若手漫才師の登竜門『M-1グランプリ』が2010年に一旦終了し、その後継レースとしてスタートした大会。優勝すれば、一夜にしてスターダムを駆け上がることができる。
「大きな賞レース前には、芸人の間でも『コイツらは決勝に行きそう』という噂が流れるんですよ。その噂はテレビのスタッフさんたちにも伝わって、番組に呼んでもらえたりするんですよね。そうやって(名前をあげてもらって)ジワジワ仕事が入り始めてきて『いい流れが来てる』『芸人として食べていける』と思っていたんですよね」
しかし、平子さんの期待とは裏腹に、決勝戦で獲得した審査員票は0。結果どころか爪痕も残せず終わってしまった。

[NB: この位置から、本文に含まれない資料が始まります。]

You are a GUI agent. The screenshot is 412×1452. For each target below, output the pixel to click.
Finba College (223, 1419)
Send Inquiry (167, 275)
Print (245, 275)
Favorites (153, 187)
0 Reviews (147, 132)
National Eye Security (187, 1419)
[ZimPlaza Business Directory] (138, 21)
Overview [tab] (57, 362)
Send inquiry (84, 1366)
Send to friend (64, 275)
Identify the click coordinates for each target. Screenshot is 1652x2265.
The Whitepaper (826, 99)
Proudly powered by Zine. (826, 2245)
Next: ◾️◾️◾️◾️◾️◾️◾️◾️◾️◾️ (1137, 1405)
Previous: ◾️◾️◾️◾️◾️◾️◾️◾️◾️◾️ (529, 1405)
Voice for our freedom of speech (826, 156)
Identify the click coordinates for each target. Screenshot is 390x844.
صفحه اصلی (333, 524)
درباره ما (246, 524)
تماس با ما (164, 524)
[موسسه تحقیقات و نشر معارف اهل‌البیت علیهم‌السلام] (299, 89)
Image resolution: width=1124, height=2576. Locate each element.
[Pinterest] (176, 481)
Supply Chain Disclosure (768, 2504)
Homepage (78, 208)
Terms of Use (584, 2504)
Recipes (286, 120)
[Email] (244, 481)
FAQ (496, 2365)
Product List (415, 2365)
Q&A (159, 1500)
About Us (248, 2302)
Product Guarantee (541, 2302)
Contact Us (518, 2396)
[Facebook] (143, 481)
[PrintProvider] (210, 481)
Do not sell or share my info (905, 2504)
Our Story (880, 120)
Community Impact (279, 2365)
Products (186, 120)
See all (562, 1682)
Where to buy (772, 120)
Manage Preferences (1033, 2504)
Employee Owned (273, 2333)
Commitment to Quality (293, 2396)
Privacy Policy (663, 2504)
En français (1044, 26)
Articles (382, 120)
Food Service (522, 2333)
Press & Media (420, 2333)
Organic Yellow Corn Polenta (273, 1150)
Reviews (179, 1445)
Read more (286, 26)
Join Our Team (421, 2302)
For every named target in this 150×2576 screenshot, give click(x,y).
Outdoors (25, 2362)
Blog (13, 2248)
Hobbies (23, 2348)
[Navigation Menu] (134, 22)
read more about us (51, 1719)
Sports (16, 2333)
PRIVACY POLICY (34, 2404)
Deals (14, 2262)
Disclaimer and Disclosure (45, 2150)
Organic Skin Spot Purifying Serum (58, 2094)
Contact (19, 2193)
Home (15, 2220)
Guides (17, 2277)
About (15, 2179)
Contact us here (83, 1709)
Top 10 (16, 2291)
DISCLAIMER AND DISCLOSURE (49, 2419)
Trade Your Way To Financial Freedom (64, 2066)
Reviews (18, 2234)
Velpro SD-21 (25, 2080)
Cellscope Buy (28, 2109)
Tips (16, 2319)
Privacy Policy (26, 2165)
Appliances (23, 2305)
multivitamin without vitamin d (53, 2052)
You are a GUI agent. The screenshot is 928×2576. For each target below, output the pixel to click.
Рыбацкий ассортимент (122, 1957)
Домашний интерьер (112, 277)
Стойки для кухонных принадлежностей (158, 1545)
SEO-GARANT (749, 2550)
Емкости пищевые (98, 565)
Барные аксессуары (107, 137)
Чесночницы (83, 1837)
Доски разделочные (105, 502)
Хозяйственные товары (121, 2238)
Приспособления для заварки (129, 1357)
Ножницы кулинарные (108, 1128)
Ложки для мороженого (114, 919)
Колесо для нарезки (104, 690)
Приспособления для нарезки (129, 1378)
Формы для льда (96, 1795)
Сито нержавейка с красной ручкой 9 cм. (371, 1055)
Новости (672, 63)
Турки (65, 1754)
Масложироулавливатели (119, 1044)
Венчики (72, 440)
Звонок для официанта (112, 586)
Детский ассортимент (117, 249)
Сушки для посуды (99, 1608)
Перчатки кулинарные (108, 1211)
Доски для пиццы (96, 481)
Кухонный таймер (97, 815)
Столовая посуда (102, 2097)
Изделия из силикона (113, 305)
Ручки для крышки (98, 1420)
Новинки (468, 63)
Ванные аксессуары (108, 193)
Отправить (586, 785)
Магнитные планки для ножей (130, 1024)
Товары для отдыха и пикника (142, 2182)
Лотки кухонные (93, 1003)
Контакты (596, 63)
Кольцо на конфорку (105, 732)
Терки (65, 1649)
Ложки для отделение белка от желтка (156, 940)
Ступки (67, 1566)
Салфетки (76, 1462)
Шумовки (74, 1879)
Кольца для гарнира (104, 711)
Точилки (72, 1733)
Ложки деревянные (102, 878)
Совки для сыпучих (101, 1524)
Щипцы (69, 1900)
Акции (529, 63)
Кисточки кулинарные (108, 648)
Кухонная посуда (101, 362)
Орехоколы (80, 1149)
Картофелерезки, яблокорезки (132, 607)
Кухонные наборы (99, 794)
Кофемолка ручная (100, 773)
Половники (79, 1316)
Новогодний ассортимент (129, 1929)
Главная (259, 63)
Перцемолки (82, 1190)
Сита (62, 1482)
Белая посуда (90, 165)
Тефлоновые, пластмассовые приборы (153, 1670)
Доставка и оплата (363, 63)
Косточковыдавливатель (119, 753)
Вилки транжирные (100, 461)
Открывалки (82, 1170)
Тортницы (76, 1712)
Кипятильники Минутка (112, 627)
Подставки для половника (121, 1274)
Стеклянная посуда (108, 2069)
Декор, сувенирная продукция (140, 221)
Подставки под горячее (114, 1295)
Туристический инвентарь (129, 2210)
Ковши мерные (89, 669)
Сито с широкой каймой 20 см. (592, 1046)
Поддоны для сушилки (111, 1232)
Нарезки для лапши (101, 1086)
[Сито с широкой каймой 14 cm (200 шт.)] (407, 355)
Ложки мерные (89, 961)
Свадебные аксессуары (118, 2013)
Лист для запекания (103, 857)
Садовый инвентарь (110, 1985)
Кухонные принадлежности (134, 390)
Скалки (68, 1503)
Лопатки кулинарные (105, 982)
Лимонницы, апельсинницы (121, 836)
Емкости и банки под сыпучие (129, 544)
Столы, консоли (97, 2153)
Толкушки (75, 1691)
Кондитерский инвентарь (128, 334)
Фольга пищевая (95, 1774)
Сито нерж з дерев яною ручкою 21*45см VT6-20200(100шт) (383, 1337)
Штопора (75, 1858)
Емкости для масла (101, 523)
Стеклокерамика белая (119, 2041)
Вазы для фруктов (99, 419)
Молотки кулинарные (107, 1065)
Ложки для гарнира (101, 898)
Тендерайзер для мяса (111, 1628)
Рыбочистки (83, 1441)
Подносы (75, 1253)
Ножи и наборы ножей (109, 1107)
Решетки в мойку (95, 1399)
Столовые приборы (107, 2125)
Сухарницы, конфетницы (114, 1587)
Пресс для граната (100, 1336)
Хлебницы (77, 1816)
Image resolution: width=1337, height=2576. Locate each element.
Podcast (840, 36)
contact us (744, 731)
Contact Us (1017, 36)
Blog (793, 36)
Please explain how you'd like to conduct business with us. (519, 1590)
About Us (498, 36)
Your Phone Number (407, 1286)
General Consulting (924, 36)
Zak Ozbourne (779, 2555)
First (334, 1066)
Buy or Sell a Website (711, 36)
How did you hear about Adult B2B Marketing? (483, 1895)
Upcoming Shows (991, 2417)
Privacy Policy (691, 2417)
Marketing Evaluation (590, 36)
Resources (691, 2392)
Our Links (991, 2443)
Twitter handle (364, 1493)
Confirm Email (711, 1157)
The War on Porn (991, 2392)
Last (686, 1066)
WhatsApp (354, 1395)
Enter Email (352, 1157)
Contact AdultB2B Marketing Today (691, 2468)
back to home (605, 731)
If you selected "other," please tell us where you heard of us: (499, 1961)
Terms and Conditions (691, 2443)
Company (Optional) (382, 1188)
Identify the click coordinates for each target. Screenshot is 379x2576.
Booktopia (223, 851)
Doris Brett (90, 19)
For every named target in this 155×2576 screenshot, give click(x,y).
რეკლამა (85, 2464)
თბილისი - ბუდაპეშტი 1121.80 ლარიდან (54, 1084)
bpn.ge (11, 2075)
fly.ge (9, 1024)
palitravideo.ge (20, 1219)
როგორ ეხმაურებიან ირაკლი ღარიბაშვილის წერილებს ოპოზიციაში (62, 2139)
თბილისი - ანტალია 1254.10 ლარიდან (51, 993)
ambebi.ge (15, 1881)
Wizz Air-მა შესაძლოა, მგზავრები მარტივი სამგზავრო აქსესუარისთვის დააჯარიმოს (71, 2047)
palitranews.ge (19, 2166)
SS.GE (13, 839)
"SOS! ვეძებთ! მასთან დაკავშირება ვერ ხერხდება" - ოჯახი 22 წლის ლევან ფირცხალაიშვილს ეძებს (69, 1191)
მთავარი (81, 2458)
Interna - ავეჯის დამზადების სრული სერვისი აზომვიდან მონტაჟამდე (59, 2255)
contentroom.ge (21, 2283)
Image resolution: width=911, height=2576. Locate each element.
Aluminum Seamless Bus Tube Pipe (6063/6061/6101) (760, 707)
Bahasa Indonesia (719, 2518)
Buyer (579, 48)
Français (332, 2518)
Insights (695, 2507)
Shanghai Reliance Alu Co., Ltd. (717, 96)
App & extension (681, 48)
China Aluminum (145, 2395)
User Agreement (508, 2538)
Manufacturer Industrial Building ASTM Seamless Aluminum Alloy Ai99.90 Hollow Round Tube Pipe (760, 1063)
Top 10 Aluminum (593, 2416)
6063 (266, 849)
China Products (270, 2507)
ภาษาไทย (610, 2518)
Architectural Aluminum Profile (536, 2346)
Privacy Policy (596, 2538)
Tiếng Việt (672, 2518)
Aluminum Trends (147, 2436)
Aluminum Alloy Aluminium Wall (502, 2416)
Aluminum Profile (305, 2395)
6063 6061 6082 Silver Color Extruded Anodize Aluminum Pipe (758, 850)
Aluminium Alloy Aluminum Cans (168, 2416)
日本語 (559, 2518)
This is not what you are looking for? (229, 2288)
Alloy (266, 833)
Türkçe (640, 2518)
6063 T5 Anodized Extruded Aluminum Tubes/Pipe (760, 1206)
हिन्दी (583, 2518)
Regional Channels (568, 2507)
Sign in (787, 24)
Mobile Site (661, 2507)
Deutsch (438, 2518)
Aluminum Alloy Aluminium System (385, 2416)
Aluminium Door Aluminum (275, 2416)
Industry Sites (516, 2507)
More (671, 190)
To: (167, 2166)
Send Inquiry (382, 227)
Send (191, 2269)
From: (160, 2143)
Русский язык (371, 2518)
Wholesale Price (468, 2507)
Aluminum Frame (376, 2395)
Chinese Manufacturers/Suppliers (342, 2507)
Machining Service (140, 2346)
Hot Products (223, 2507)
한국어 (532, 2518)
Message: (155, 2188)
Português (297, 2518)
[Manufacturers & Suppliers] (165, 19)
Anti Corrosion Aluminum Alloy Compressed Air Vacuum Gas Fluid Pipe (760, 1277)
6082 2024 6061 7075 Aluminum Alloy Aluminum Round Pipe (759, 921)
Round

「“決勝バブル”があると思っていたんです。ファイナリストってことで大会後も番組に呼ばれるのかなって。でも結局、バブルの恩恵を受けられるのは、優勝者と強烈な印象を残した1組くらい」
期待していた仕事が入らないだけでなく、仕事はむしろ減ってしまった。
「僕らを青田買いしてくれていたオファーが、次々になくなってしまったんです。決勝に残れたことに期待していた分、ショックは大きかった。その落差もあって『もう、本当に無理だなって』と思いました」
追い込まれたのは、メンタル面だけではない。妻の貯金も底をついてしまった。
これがベタなドラマだとすれば、貯金通帳を差し出されたシーンをきっかけに、芸人としての快進撃が始まる……はず。それこそTHE MANZAIで優勝し、一気にスターになるのがベタだろう。しかし、現実はそう甘くない。
「長男も生まれて、旦那として父親として責任を果たさないといけない。それなのに月収はよくて10万円でしたからね。真由美(妻)も、僕を応援したくても、金銭的にはもう支えられないという現実がありました」
いよいよ、あとがなくなってしまった。今度こそ――。2012年に平子さんは、この年かぎりで芸人引退を決意する。